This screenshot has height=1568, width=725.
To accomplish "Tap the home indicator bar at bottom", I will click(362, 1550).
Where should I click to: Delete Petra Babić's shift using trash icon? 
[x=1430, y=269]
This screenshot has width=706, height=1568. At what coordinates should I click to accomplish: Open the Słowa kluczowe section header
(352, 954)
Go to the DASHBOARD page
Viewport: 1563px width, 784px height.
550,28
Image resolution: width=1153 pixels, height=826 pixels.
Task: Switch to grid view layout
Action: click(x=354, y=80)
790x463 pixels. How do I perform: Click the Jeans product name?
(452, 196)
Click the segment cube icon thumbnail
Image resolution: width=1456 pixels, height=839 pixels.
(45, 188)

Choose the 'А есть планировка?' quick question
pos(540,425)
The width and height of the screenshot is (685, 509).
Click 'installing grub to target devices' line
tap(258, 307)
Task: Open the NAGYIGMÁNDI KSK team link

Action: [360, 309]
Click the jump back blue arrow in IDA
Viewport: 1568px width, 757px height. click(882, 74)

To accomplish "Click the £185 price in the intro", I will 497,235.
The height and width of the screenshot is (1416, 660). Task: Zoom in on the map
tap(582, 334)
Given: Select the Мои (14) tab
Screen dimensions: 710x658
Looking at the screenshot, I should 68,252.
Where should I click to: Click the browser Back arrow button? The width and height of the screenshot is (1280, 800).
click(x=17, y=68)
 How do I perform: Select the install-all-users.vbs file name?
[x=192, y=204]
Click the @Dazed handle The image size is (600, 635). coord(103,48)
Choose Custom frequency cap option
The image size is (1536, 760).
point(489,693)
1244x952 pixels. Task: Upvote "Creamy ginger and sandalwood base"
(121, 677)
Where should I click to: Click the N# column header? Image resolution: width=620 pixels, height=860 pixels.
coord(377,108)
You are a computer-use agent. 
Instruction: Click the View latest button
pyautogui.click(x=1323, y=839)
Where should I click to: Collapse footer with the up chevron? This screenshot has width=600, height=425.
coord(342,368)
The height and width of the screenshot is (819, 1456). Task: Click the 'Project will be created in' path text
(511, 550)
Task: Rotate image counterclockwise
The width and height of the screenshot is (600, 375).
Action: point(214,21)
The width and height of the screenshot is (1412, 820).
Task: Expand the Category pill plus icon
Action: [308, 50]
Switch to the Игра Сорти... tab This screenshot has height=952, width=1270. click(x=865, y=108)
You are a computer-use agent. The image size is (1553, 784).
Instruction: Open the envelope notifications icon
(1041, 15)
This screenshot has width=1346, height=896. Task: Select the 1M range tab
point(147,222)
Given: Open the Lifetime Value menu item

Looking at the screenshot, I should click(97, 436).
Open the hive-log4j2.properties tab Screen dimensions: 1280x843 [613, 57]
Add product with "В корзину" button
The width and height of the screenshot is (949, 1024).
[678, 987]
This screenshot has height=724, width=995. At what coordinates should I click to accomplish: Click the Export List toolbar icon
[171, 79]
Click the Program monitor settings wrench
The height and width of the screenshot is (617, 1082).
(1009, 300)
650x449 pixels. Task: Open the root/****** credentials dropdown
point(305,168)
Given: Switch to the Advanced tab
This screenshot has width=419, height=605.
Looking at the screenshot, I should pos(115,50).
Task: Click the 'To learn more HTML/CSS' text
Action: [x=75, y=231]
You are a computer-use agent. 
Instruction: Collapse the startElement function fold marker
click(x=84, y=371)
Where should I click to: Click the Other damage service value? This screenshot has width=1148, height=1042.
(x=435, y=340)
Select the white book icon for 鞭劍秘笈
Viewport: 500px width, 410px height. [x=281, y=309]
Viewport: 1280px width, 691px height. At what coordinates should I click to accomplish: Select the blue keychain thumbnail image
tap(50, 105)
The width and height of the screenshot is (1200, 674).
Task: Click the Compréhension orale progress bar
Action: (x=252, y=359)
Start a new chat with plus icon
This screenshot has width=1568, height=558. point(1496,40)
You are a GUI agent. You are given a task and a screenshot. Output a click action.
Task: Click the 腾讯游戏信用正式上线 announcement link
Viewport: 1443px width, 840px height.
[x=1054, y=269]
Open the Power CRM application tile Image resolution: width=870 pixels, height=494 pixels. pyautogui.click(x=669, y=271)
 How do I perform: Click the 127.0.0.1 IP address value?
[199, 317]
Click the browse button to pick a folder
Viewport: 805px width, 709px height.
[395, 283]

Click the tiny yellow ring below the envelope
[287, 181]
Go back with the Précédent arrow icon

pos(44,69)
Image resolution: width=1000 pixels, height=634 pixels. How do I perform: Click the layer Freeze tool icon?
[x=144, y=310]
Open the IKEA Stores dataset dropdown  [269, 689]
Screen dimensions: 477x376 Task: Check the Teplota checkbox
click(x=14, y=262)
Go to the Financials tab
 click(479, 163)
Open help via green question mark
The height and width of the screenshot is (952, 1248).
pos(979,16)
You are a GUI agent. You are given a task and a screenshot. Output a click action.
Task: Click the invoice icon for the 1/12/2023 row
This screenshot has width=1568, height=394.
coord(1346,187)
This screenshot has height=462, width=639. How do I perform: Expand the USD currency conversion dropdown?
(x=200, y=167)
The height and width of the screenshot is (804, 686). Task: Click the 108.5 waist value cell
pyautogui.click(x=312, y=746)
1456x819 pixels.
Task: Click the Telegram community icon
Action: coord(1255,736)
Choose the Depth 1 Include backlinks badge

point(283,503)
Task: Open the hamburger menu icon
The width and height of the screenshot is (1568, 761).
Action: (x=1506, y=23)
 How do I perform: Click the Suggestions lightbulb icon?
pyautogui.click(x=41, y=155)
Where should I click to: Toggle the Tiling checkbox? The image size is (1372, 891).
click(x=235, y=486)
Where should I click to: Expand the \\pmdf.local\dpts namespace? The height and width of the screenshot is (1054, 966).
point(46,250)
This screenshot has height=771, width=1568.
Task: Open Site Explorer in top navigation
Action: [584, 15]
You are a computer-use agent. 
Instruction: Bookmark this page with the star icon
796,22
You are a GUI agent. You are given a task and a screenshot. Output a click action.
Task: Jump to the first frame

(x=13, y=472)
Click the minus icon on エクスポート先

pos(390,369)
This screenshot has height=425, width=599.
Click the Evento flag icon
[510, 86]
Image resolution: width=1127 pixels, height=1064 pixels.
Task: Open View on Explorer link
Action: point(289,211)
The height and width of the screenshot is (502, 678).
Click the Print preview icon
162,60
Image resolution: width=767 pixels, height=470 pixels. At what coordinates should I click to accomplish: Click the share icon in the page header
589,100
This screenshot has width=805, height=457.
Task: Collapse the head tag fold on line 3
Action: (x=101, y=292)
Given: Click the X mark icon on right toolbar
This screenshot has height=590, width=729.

· · · · · · ·

Aufgabenstellung >> Geben Sie die obigen Datensätze als Markdown-Tabelle mit den Spalten „Nr.“ und „Zeile“ wieder, wobei Leerzeilen entfallen.

Vollständige Antwort >>
| Nr. | Zeile |
|---|---|
| 1 | This screenshot has height=1568, width=725. |
| 2 | To accomplish "Tap the home indicator bar at bottom", I will click(362, 1550). |
| 3 | Where should I click to: Delete Petra Babić's shift using trash icon?  |
| 4 | [x=1430, y=269] |
| 5 | This screenshot has width=706, height=1568. At what coordinates should I click to accomplish: Open the Słowa kluczowe section header |
| 6 | (352, 954) |
| 7 | Go to the DASHBOARD page |
| 8 | Viewport: 1563px width, 784px height. |
| 9 | 550,28 |
| 10 | Image resolution: width=1153 pixels, height=826 pixels. |
| 11 | Task: Switch to grid view layout |
| 12 | Action: click(x=354, y=80) |
| 13 | 790x463 pixels. How do I perform: Click the Jeans product name? |
| 14 | (452, 196) |
| 15 | Click the segment cube icon thumbnail |
| 16 | Image resolution: width=1456 pixels, height=839 pixels. |
| 17 | (45, 188) |
| 18 | Choose the 'А есть планировка?' quick question |
| 19 | pos(540,425) |
| 20 | The width and height of the screenshot is (685, 509). |
| 21 | Click 'installing grub to target devices' line |
| 22 | tap(258, 307) |
| 23 | Task: Open the NAGYIGMÁNDI KSK team link |
| 24 | Action: [360, 309] |
| 25 | Click the jump back blue arrow in IDA |
| 26 | Viewport: 1568px width, 757px height. click(882, 74) |
| 27 | To accomplish "Click the £185 price in the intro", I will 497,235. |
| 28 | The height and width of the screenshot is (1416, 660). Task: Zoom in on the map |
| 29 | tap(582, 334) |
| 30 | Given: Select the Мои (14) tab |
| 31 | Screen dimensions: 710x658 |
| 32 | Looking at the screenshot, I should 68,252. |
| 33 | Where should I click to: Click the browser Back arrow button? The width and height of the screenshot is (1280, 800). |
| 34 | click(x=17, y=68) |
| 35 |  How do I perform: Select the install-all-users.vbs file name? |
| 36 | [x=192, y=204] |
| 37 | Click the @Dazed handle The image size is (600, 635). coord(103,48) |
| 38 | Choose Custom frequency cap option |
| 39 | The image size is (1536, 760). |
| 40 | point(489,693) |
| 41 | 1244x952 pixels. Task: Upvote "Creamy ginger and sandalwood base" |
| 42 | (121, 677) |
| 43 | Where should I click to: Click the N# column header? Image resolution: width=620 pixels, height=860 pixels. |
| 44 | coord(377,108) |
| 45 | You are a computer-use agent.  |
| 46 | Instruction: Click the View latest button |
| 47 | pyautogui.click(x=1323, y=839) |
| 48 | Where should I click to: Collapse footer with the up chevron? This screenshot has width=600, height=425. |
| 49 | coord(342,368) |
| 50 | The height and width of the screenshot is (819, 1456). Task: Click the 'Project will be created in' path text |
| 51 | (511, 550) |
| 52 | Task: Rotate image counterclockwise |
| 53 | The width and height of the screenshot is (600, 375). |
| 54 | Action: point(214,21) |
| 55 | The width and height of the screenshot is (1412, 820). |
| 56 | Task: Expand the Category pill plus icon |
| 57 | Action: [308, 50] |
| 58 | Switch to the Игра Сорти... tab This screenshot has height=952, width=1270. click(x=865, y=108) |
| 59 | You are a computer-use agent. The image size is (1553, 784). |
| 60 | Instruction: Open the envelope notifications icon |
| 61 | (1041, 15) |
| 62 | This screenshot has width=1346, height=896. Task: Select the 1M range tab |
| 63 | point(147,222) |
| 64 | Given: Open the Lifetime Value menu item |
| 65 | Looking at the screenshot, I should click(97, 436). |
| 66 | Open the hive-log4j2.properties tab Screen dimensions: 1280x843 [613, 57] |
| 67 | Add product with "В корзину" button |
| 68 | The width and height of the screenshot is (949, 1024). |
| 69 | [678, 987] |
| 70 | This screenshot has height=724, width=995. At what coordinates should I click to accomplish: Click the Export List toolbar icon |
| 71 | [171, 79] |
| 72 | Click the Program monitor settings wrench |
| 73 | The height and width of the screenshot is (617, 1082). |
| 74 | (1009, 300) |
| 75 | 650x449 pixels. Task: Open the root/****** credentials dropdown |
| 76 | point(305,168) |
| 77 | Given: Switch to the Advanced tab |
| 78 | This screenshot has width=419, height=605. |
| 79 | Looking at the screenshot, I should pos(115,50). |
| 80 | Task: Click the 'To learn more HTML/CSS' text |
| 81 | Action: [x=75, y=231] |
| 82 | You are a computer-use agent.  |
| 83 | Instruction: Collapse the startElement function fold marker |
| 84 | click(x=84, y=371) |
| 85 | Where should I click to: Click the Other damage service value? This screenshot has width=1148, height=1042. |
| 86 | (x=435, y=340) |
| 87 | Select the white book icon for 鞭劍秘笈 |
| 88 | Viewport: 500px width, 410px height. [x=281, y=309] |
| 89 | Viewport: 1280px width, 691px height. At what coordinates should I click to accomplish: Select the blue keychain thumbnail image |
| 90 | tap(50, 105) |
| 91 | The width and height of the screenshot is (1200, 674). |
| 92 | Task: Click the Compréhension orale progress bar |
| 93 | Action: (x=252, y=359) |
| 94 | Start a new chat with plus icon |
| 95 | This screenshot has width=1568, height=558. point(1496,40) |
| 96 | You are a GUI agent. You are given a task and a screenshot. Output a click action. |
| 97 | Task: Click the 腾讯游戏信用正式上线 announcement link |
| 98 | Viewport: 1443px width, 840px height. |
| 99 | [x=1054, y=269] |
| 100 | Open the Power CRM application tile Image resolution: width=870 pixels, height=494 pixels. pyautogui.click(x=669, y=271) |
| 101 |  How do I perform: Click the 127.0.0.1 IP address value? |
| 102 | [199, 317] |
| 103 | Click the browse button to pick a folder |
| 104 | Viewport: 805px width, 709px height. |
| 105 | [395, 283] |
| 106 | Click the tiny yellow ring below the envelope |
| 107 | [287, 181] |
| 108 | Go back with the Précédent arrow icon |
| 109 | pos(44,69) |
| 110 | Image resolution: width=1000 pixels, height=634 pixels. How do I perform: Click the layer Freeze tool icon? |
| 111 | [x=144, y=310] |
| 112 | Open the IKEA Stores dataset dropdown  [269, 689] |
| 113 | Screen dimensions: 477x376 Task: Check the Teplota checkbox |
| 114 | click(x=14, y=262) |
| 115 | Go to the Financials tab |
| 116 |  click(479, 163) |
| 117 | Open help via green question mark |
| 118 | The height and width of the screenshot is (952, 1248). |
| 119 | pos(979,16) |
| 120 | You are a GUI agent. You are given a task and a screenshot. Output a click action. |
| 121 | Task: Click the invoice icon for the 1/12/2023 row |
| 122 | This screenshot has width=1568, height=394. |
| 123 | coord(1346,187) |
| 124 | This screenshot has height=462, width=639. How do I perform: Expand the USD currency conversion dropdown? |
| 125 | (x=200, y=167) |
| 126 | The height and width of the screenshot is (804, 686). Task: Click the 108.5 waist value cell |
| 127 | pyautogui.click(x=312, y=746) |
| 128 | 1456x819 pixels. |
| 129 | Task: Click the Telegram community icon |
| 130 | Action: coord(1255,736) |
| 131 | Choose the Depth 1 Include backlinks badge |
| 132 | point(283,503) |
| 133 | Task: Open the hamburger menu icon |
| 134 | The width and height of the screenshot is (1568, 761). |
| 135 | Action: (x=1506, y=23) |
| 136 |  How do I perform: Click the Suggestions lightbulb icon? |
| 137 | pyautogui.click(x=41, y=155) |
| 138 | Where should I click to: Toggle the Tiling checkbox? The image size is (1372, 891). |
| 139 | click(x=235, y=486) |
| 140 | Where should I click to: Expand the \\pmdf.local\dpts namespace? The height and width of the screenshot is (1054, 966). |
| 141 | point(46,250) |
| 142 | This screenshot has height=771, width=1568. |
| 143 | Task: Open Site Explorer in top navigation |
| 144 | Action: [584, 15] |
| 145 | You are a computer-use agent.  |
| 146 | Instruction: Bookmark this page with the star icon |
| 147 | 796,22 |
| 148 | You are a GUI agent. You are given a task and a screenshot. Output a click action. |
| 149 | Task: Jump to the first frame |
| 150 | (x=13, y=472) |
| 151 | Click the minus icon on エクスポート先 |
| 152 | pos(390,369) |
| 153 | This screenshot has height=425, width=599. |
| 154 | Click the Evento flag icon |
| 155 | [510, 86] |
| 156 | Image resolution: width=1127 pixels, height=1064 pixels. |
| 157 | Task: Open View on Explorer link |
| 158 | Action: point(289,211) |
| 159 | The height and width of the screenshot is (502, 678). |
| 160 | Click the Print preview icon |
| 161 | 162,60 |
| 162 | Image resolution: width=767 pixels, height=470 pixels. At what coordinates should I click to accomplish: Click the share icon in the page header |
| 163 | 589,100 |
| 164 | This screenshot has width=805, height=457. |
| 165 | Task: Collapse the head tag fold on line 3 |
| 166 | Action: (x=101, y=292) |
| 167 | Given: Click the X mark icon on right toolbar |
| 168 | This screenshot has height=590, width=729. |